The Film Archives: Joe Nocera & Diana Henriques- 'The Stock Market Crash of 1987: Worst Day in Wall Street History'

Source:The Film Archives- Actor Michael Douglas, from The Streets of San Francisco. Not Wall Street 1987, which would've been more appropriate.
Source:The Daily View

"In finance, Black Monday refers to Monday, October 19, 1987, when stock markets around the world crashed, shedding a huge value in a very short time. The crash began in Hong Kong and spread west to Europe, hitting the United States after other markets had already declined by a significant margin. The Dow Jones Industrial Average (DJIA) fell exactly 508 points to 1,738.74 (22.61%).[1] In Australia and New Zealand, the 1987 crash is also referred to as "Black Tuesday" because of the time zone difference."

From The Film Archives

Similar to what happened with the Stock Market last Friday and this Monday, is that we had a major downturn of the market or in 1987’s case a crash when the basic fundamentals of the economy were strong. Not counting the high budget deficit and national debt. But with solid economic and job growth, low unemployment, and even seeing wages among middle class Americans going up. Before the 1929 Wall Street crash the economy was fairly strong as well and then the crash happened and shortly after that we were not only in a recession but the Greatest Depression and the economy hasn’t been worst since even with the Great Recession.

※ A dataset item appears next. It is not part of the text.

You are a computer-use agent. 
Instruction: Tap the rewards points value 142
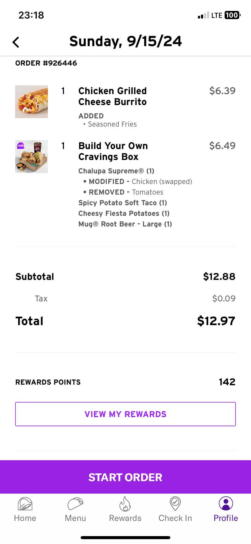click(x=227, y=382)
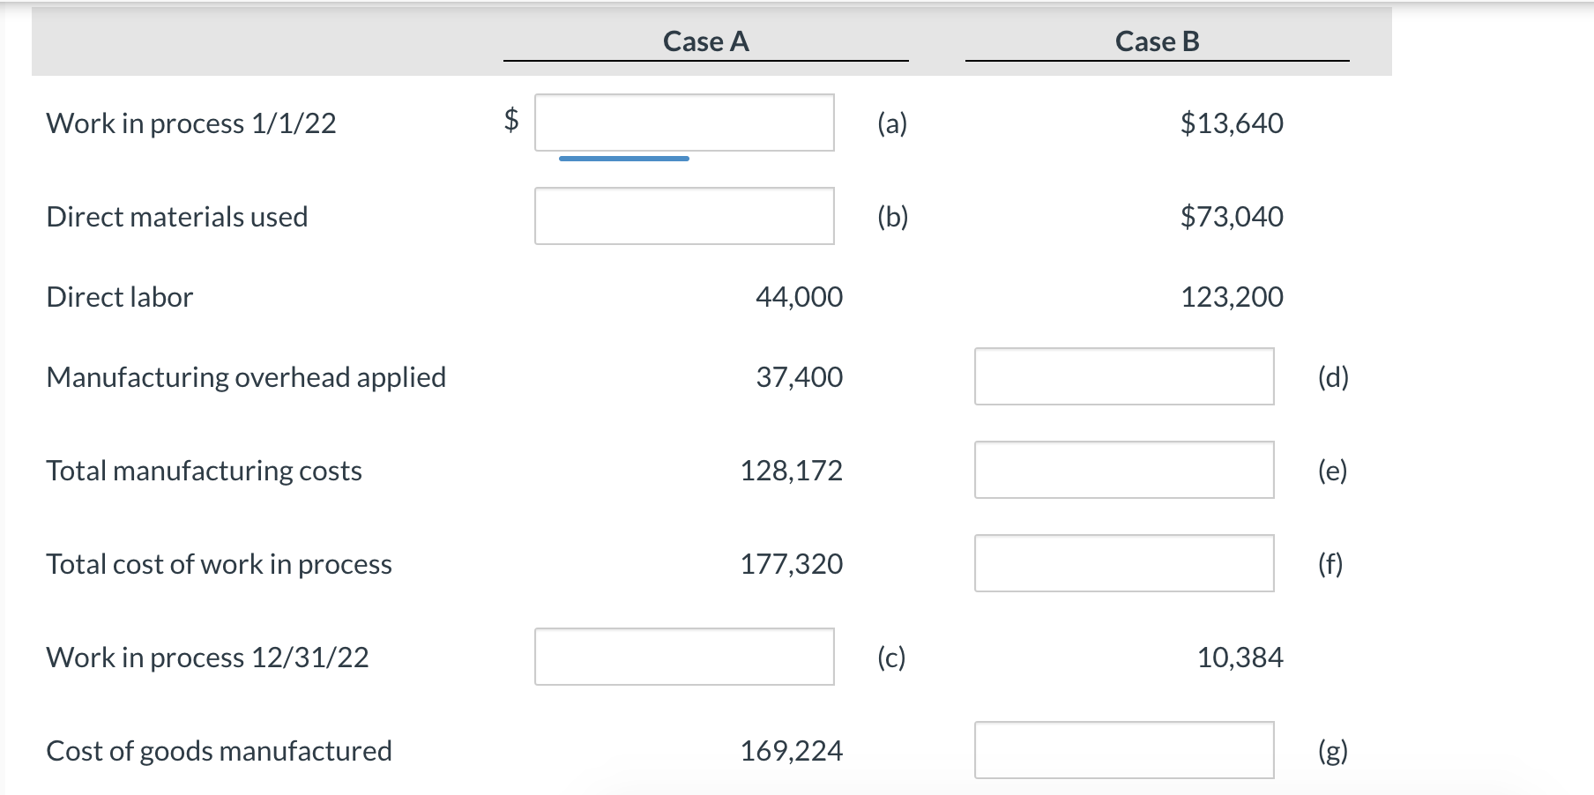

I believe as a non-economist that 1987 is where we see the negative consequences of what’s called Reaganomics. The theory being that you can cut taxes deeply and increase government spending dramatically and that somehow the new economic growth will pay for those new priorities. But the opposite actually happened.

When President Ronald Reagan comes to office in 1981 he inherited a budget deficit of about 40 billion dollars, which even in the early 1980s was a fairly small deficit. By the time President Reagan leaves office in 1989, we had a budget deficit of around 2 hundred-billion-dollars, which in the late 1980s was a large budget deficit. Today that would be over 400 billion dollars. The economy bounces back in 1988, but struggles in 1989 and we’re in a recession by 1990 that lasted about two years and costing President George H.W. Bush reelection.

If you look at recession of 1990-91, you had high interest rates, combined with inflation, with the high budget deficit contributing to the high interest rates. Because you had the Federal Government competing with the private sector to borrow money just to pay for its government operations.

America is now due for another recession simply because we’ve been growing as an economy coming up on nine straight years now and have growing since the Great Recession broke in the summer of 2009. The longest economic expansion at least in modern history. Rarely do you see a decade pass in America without at least one recession even if that recession is mild.

Assuming the Trump Administration continues to borrow money in huge chunks, if inflation and interest rates were come onto the scene again especially with the Federal Reserve feeling the need to raise interest rates to combat inflation because of higher consumer spending because of wages being increased, we may be in another situation like we were in the early 1990s. A recession to go with high budget deficits and a national debt. That will have to be addressed with major coming for people to prevent the economy from getting even worst.